Saved entries:
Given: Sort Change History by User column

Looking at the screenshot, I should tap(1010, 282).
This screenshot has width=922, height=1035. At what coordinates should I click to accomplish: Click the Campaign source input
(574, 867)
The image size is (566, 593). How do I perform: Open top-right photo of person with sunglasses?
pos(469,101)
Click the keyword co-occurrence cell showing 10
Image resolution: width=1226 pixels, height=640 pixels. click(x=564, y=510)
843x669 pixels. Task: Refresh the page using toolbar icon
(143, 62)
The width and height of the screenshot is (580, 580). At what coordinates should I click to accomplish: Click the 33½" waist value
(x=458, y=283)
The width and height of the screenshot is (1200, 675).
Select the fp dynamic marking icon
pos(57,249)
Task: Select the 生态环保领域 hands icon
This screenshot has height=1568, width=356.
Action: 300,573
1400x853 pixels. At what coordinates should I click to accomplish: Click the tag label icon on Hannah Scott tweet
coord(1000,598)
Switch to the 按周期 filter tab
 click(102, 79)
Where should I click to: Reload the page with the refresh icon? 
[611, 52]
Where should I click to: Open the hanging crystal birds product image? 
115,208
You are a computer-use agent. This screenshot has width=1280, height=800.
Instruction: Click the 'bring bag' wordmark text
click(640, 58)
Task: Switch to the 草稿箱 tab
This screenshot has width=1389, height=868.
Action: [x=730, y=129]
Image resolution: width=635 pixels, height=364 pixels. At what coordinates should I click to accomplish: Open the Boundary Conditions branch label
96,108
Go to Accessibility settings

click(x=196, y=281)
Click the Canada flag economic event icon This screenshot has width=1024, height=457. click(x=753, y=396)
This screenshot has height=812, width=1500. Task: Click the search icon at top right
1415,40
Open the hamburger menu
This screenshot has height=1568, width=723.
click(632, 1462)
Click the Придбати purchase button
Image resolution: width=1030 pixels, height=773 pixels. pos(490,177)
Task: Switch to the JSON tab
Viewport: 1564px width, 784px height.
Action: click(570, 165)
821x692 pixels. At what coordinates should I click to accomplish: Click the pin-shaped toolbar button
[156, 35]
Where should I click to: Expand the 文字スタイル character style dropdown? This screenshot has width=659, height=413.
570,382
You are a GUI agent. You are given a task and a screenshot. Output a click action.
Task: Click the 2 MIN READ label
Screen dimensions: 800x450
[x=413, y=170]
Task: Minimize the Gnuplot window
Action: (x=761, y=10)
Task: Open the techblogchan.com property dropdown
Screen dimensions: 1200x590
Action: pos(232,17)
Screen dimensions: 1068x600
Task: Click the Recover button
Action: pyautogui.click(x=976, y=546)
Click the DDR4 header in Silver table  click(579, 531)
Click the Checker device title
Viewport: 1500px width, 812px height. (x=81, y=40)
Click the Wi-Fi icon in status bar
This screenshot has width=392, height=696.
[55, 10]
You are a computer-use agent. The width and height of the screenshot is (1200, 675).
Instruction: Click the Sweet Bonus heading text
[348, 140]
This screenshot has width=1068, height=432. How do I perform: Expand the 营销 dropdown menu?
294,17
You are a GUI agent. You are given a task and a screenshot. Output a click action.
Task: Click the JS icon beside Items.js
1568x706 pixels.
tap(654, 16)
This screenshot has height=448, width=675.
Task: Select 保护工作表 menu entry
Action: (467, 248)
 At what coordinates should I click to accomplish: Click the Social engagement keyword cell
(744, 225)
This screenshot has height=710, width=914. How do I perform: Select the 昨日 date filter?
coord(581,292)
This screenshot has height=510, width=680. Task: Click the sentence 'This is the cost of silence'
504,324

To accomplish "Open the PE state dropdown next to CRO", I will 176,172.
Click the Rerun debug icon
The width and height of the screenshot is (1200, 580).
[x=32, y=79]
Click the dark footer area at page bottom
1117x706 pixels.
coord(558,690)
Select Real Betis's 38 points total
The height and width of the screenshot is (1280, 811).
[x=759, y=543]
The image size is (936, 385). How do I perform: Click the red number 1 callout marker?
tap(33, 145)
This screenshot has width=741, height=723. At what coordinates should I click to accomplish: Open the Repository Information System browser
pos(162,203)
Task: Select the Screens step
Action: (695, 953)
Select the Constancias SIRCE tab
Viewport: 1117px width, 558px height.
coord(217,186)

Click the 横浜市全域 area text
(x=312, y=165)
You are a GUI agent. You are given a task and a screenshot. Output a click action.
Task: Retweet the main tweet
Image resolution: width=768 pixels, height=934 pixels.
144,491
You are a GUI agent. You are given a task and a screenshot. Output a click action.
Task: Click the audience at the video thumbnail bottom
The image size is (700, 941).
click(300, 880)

--- Work request ---
Only the lines from the one that holds "Task: Click the audience" through the end of the records should appear in the answer, each restated exactly.

--- Solution ---
Task: Click the audience at the video thumbnail bottom
The image size is (700, 941).
click(300, 880)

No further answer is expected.